Female wrestling before The Master.

The film was roundly mocked by Texas audiences, despite its boasts of being an El Paso original. Torgo actor John Reynolds, who wore a painful contraption to resemble goat legs (he was supposed to be a satyr), committed suicide before he could witness such a disastrous reception; reportedly he was heavily medicated during the filming of Manos due to the enormous pain caused by said contraption. The revival in interest caused by MST3K‘s screening made his character a cult figure of sorts. After all, the man has his own theme music – albeit a theme that plays only when he walks, giant knees to the fore. In the episode, head writer Mike Nelson parodies Reynolds’ performance, and would play Torgo a few more times before MST3K ended its ten-season run; Torgo has gone on to become a kind of pop culture icon, synonymous with bad movies and their unintended pleasures. Stage musicals have been performed based on the film; a puppet show adaptation was staged earlier this year in Seattle. In the age of the Internet Movie Database, Manos: The Hands of Fate has eclipsed Ed Wood’s films as the “worst ever made” (it currently sits at #3 on the “Bottom 100”; the #1 spot belongs – for all I know, deservedly – to Superbabies: Baby Geniuses 2). Manos has earned all the notoriety it’s received: the turgid pace (the first half hour seems to consist of a single driving scene), the redundant dialogue, the circular narrative (a couple making out in a convertible apparently does so for days), the contextually inappropriate, relentlessly dreary jazz songs (“don’t forget/the silly way we met”), the night-for-night shooting which renders much of the action incoherent…it all just wears on you. It reminds of the power that cinema wields; in this case, it’s an evil power.

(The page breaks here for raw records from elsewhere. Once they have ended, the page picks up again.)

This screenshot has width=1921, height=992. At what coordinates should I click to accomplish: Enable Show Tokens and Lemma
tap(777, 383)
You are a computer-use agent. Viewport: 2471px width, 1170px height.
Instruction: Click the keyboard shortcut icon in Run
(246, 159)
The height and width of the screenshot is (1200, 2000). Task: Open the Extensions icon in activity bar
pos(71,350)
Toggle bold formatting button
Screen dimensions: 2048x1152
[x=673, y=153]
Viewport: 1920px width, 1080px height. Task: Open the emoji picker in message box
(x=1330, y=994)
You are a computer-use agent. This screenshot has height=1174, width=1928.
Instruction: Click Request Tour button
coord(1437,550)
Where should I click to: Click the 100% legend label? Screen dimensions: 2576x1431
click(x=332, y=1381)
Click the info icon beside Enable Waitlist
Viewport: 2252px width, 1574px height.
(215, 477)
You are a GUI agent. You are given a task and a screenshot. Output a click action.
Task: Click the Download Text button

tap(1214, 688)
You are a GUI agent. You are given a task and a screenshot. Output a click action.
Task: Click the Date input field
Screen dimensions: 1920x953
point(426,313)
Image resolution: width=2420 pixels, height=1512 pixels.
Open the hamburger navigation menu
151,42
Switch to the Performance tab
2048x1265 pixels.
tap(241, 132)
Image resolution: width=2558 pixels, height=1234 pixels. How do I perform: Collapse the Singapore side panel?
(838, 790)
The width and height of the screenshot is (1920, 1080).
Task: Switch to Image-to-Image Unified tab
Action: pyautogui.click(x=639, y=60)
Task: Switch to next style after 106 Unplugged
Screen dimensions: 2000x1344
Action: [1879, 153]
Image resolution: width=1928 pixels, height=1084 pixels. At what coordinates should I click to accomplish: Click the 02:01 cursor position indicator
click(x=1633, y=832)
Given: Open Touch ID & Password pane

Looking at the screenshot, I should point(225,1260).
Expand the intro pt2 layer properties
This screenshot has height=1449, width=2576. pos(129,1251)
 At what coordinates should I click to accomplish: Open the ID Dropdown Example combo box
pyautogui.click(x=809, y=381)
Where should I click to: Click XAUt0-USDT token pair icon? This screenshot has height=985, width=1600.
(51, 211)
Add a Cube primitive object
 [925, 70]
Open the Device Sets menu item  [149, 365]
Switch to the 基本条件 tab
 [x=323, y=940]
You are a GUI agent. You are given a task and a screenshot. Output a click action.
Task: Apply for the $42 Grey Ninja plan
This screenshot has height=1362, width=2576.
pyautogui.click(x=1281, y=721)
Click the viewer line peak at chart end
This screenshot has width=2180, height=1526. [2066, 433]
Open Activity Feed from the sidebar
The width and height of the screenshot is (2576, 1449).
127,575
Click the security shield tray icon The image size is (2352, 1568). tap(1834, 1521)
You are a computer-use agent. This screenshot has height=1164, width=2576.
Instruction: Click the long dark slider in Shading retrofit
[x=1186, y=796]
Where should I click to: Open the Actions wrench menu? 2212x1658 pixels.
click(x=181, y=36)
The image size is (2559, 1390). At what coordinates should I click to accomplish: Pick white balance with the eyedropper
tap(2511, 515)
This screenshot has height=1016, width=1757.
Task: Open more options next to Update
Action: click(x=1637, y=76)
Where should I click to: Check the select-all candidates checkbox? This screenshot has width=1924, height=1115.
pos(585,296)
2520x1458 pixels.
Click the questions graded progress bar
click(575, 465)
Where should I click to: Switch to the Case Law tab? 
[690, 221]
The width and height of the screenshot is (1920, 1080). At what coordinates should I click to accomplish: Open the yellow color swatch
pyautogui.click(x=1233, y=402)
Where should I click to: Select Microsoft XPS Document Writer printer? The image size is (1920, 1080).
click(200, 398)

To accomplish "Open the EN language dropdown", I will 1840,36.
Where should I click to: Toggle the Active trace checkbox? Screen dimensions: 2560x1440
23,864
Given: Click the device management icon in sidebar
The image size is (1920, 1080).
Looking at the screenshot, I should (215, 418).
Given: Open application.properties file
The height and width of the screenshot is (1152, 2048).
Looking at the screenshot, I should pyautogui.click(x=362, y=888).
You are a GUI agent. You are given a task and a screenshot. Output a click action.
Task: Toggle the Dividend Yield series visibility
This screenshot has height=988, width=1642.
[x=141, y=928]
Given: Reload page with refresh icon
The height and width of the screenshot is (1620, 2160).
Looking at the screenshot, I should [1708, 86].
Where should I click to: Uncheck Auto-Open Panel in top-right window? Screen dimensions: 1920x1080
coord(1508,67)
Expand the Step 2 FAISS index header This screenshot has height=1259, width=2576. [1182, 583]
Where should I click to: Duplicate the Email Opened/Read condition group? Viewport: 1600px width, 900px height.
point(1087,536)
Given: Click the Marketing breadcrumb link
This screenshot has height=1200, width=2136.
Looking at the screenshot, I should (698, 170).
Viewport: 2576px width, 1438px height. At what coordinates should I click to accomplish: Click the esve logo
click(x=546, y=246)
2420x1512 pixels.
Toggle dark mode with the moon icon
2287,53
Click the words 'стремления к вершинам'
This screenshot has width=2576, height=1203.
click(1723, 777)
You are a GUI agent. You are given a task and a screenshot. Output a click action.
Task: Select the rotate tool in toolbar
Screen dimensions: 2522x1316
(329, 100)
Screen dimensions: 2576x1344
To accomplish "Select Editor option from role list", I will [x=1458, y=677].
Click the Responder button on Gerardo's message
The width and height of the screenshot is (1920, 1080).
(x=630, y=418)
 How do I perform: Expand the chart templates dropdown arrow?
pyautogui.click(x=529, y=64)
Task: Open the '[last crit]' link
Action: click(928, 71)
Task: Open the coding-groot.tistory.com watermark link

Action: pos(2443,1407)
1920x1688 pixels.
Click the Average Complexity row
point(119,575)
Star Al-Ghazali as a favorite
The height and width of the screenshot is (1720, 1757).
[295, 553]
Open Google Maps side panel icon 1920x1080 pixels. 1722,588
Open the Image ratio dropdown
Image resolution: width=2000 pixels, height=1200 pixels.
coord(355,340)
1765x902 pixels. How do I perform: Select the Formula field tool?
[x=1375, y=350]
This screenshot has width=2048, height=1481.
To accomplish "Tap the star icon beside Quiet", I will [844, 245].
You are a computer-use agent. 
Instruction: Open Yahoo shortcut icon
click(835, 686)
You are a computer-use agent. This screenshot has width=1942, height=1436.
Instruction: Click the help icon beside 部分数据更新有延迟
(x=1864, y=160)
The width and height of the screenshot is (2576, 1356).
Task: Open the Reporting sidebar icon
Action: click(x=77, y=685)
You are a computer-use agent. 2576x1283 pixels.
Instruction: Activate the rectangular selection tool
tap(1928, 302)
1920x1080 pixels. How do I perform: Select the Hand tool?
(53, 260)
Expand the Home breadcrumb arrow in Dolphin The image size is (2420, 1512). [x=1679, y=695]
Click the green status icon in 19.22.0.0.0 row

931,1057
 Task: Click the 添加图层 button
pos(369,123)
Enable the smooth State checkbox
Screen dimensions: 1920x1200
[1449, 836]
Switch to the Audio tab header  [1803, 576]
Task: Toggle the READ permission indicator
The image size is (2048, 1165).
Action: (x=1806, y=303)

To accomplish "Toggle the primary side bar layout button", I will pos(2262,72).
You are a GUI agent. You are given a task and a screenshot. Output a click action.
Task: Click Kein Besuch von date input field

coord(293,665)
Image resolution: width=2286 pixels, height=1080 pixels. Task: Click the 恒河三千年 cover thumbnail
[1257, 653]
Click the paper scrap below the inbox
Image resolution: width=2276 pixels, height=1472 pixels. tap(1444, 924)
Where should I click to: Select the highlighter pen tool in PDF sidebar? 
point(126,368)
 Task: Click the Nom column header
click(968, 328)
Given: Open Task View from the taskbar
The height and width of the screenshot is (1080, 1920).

The Master threatens Torgo with death.

The new special edition DVD from Shout! Factory offers the MST3K episode on the first disc and the uncut version of the film (full-frame and not looking too great) on the second. Extras are lavish for such a non-charmer: a retrospective from MST3K‘s Joel Hodgson, Trace Beaulieu, Frank Conniff, and Mary Jo Pehl; the MST Hour wraps hosted by Mike Nelson; the amusing half-hour documentary “Hotel Torgo,” and more. Although Manos has made several appearances on DVD in the last decade or so, this is probably the version you’ll want to own. (A warning: you may need alcohol.) A sequel is currently being filmed, but whatever appeal Manos has is purely accidental, and certainly unique. Accept no substitutes.